* [TASK BRIEF] Restate word for word the lines of the records below, starting at the line that contains "Instruction: Open Go To XY tool" and ending at the line that contains "This screenshot has height=471, width=868.", with both of those lines included and nothing else.

***

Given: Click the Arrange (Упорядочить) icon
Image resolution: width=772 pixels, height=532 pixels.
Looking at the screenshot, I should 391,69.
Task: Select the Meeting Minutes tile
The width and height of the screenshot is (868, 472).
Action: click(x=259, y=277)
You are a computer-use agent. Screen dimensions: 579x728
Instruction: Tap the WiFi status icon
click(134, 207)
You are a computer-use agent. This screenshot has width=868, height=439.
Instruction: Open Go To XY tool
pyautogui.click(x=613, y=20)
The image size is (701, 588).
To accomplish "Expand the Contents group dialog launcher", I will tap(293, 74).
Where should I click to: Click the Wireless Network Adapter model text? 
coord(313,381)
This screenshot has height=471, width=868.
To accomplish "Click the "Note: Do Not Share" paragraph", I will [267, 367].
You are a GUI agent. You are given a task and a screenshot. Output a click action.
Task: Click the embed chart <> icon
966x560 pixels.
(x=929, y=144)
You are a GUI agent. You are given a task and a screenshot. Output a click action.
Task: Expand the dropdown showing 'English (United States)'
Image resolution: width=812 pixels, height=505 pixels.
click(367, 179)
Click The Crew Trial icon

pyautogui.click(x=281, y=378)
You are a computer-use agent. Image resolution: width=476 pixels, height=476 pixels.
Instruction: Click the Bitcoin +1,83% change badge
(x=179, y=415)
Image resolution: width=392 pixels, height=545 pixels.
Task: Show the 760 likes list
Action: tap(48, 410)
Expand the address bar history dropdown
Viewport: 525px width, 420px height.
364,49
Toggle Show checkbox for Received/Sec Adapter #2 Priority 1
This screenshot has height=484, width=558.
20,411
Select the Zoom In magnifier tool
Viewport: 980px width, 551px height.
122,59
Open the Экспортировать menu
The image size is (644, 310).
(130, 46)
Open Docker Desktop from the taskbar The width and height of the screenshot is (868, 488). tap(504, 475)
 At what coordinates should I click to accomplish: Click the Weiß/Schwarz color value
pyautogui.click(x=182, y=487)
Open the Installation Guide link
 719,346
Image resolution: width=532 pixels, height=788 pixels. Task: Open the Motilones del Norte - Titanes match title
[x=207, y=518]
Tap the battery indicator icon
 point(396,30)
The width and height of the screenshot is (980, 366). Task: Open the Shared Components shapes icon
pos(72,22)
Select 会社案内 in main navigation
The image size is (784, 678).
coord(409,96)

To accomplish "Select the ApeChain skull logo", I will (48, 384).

***

* [OUTPUT]
Instruction: Open Go To XY tool
pyautogui.click(x=613, y=20)
The image size is (701, 588).
To accomplish "Expand the Contents group dialog launcher", I will tap(293, 74).
Where should I click to: Click the Wireless Network Adapter model text? 
coord(313,381)
This screenshot has height=471, width=868.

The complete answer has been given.